The report also says that usage rates among adults in both countries were similar as well, with 45% of Canadians and 42% of Americans confirming they consume cannabis. This number is higher than a recent report from Statistics Canada in 2022, which showed that 27% of people 16 years of age and older reported having used cannabis in the past 12 months, an increase from 25% in the previous reporting cycle.

This study was built around online surveys of those aged 19 and over, living in the USA or Canada for at least 12 months. In addition to their opinions on legalization, respondents were asked how they feel about being known for consuming cannabis, how often they consume cannabis, and for what purpose. 

They were also asked questions specifically about cannabis edibles. While Americans were slightly more likely to report consuming cannabis edibles and beverages (24.5% and 28.5%), Canadians were more likely to report using cannabis oils or tinctures (22% and 8.7%).
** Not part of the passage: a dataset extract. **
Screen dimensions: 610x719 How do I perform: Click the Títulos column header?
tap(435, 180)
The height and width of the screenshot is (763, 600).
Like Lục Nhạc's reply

Cannabis oils, capsules and tinctures, the active ingredient in most edibles, have been allowed for sale in Canada’s legal, regulated cannabis market since 2016 (medical only until 2018), while edibles and beverages were not allowed until 2019 and not widely available until 2020 or later. Cannabis edibles and beverages in Canada are also subject to a limit of 10mg THC per serving and per package, while many US markets allow a greater amount of THC per package. 

Respondents were also asked if they intend to increase their purchases of edibles in the future and about their perceptions and concerns with edibles. Around 21% of American buyers reported they would increase purchases, compared to 13% of consumers in Canada. 
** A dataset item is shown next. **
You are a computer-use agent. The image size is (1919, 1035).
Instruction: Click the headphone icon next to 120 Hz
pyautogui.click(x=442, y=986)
Respondents were also asked about how the COVID-19 pandemic impacted their cannabis use, a subject covered by other recent surveys and studies, with 14% of Canadian and 16% of US cannabis users reporting they consumed more often between April 2020 and April 2021. Canadians were more likely (63%) to express concern about the perceived risks cannabis edibles can present to children compared to Americans (51%). 

The researchers conclude that the market for dried flower will “stagnate and transition toward the edible market, as most health experts continue to discourage consumers from inhaling cannabis,” but argue there is a need for more education for the “canna curious” who may want to try these products but have various concerns.